Do MOU's only apply to "illicitly exported" artifacts as archaeo-blogger Paul Barford has claimed? No. In fact, import restrictions as applied by US Customs bar entry of coins openly and legitimately sold in markets abroad merely because they are of a type on a designated list.
Whoah, whoah. What is the CONNECTION between "openly and legitimately sold" within a country and "openly and legitimately exported"? None. As these clowns well know. The coiney lobbyist whinges on:
First, for coins coming directly from the country for which import restrictions are granted, there is an exception if they are accompanied with an export permit.
"OK, your starter for ten, fingers on the buzzers: "what do we call a coin exported from a country which has export restrictions which is accompanied by an export licence?"..." [buzzzz]
"Yes, Oxford Magdalene, "licitly exported". That is the correct answer".

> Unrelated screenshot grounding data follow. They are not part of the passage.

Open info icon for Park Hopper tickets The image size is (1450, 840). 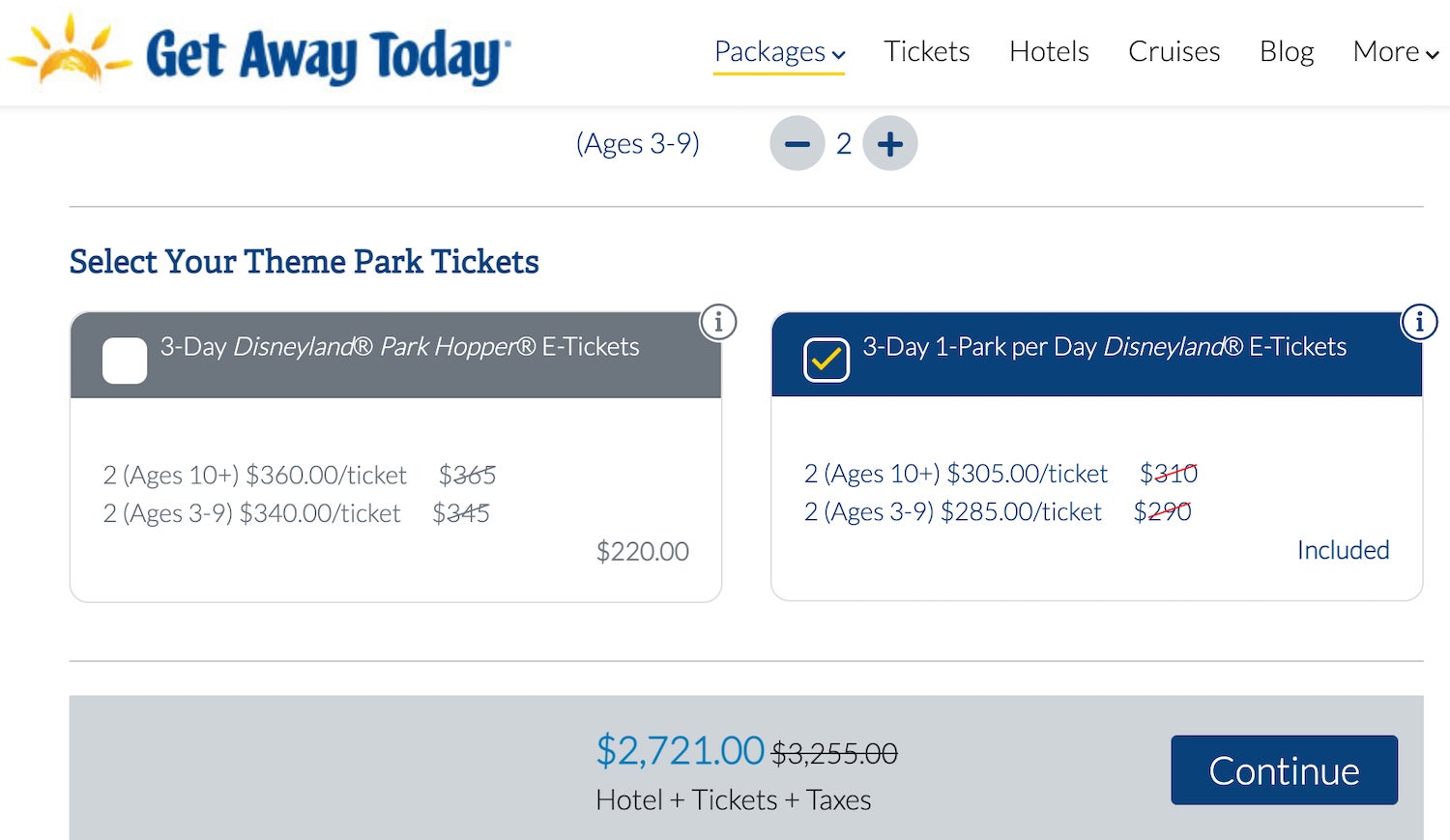tap(717, 322)
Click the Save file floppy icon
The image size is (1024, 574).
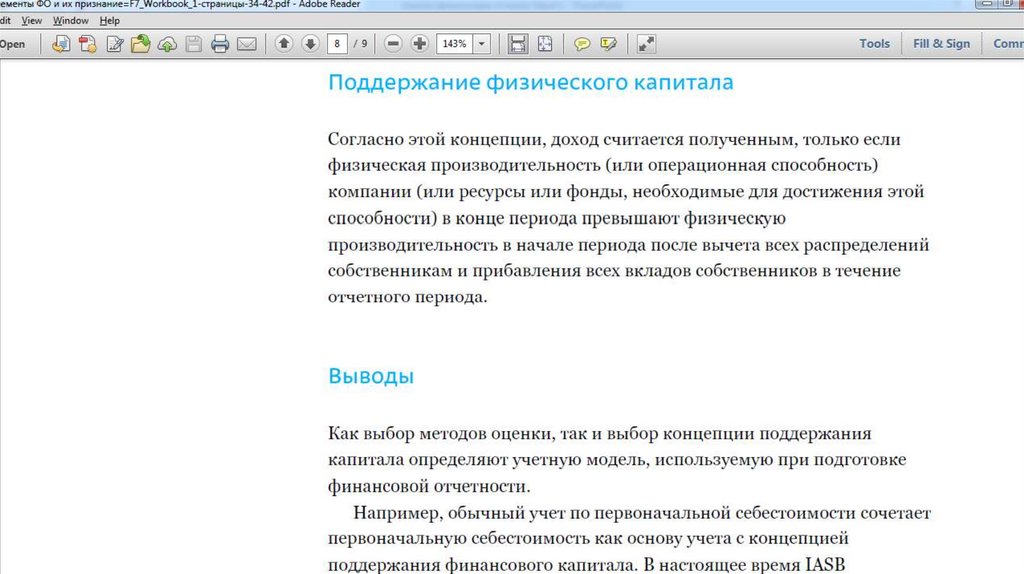click(x=194, y=44)
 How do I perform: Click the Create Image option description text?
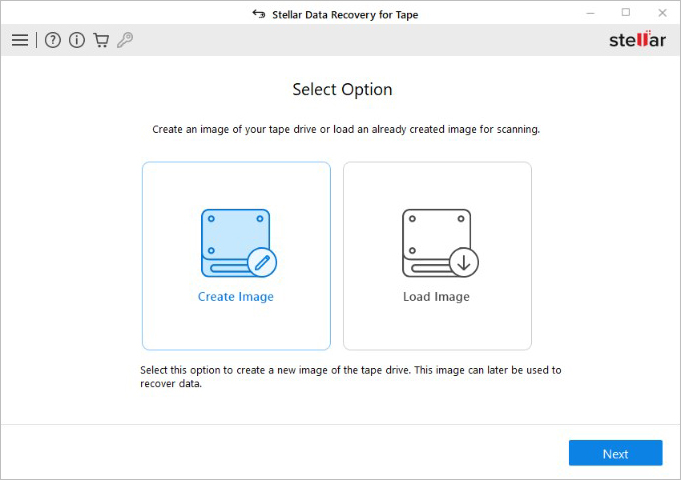(x=350, y=377)
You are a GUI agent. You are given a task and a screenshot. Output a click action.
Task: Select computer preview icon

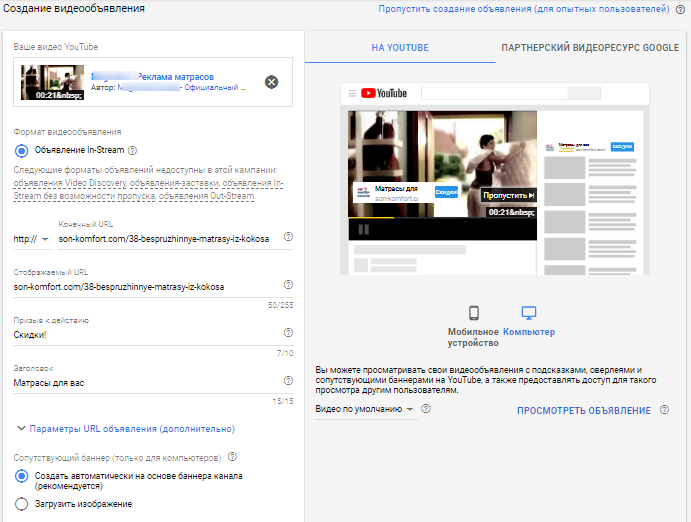pyautogui.click(x=529, y=313)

"Fingers on the buzzers, now what do we call a coin exported from a country which has export restrictions which has been taken out of the country without getting an export licence?" [buzzz] "No, I am sorry Wisconsin Numismatic Academy, the correct answer is "illicitly exported", bad luck".

"Fingers on the buzzers again, what is the correct legal term for a coin removed from a country which does not issue export licences for archaeological artefacts and therefore has none? Anyone?" " [buzzz] "Yes, Wisconsin... No... no. No, the correct answer is that we call such a coin 'illicitly exported', or simply smuggled, bad luck again..."
[inaudible]

"No, Wisconsin, if it left the source country illegally, it makes no difference whether it passed through another country - since it arrived there illicitly; can we pass on t..."

[inaudible] "No, Wisconsin, the ten year "get out clause" as you put it is just a local convenience, which does not negate the principles established by the international agreement, so if we could... and there is no need for that sort of language, ...".
[raises eyebrow, discretely makes note to producer never to ask these rowdy peabrains back to
University Challenge].

Three days later, the TV production company got an indignant letter from the principal numismatist of the Wisconsin Coin Academy, protesting:
The import restrictions discussed on the programme are both illogical and themselves definitely illicit, according to the 1983 CCPIA implementing US accession to the 1970 UNESCO Convention. That [is a] very clear contravention of the terms of the CCPIA...
They ignored the letter as the writings of a madman of course.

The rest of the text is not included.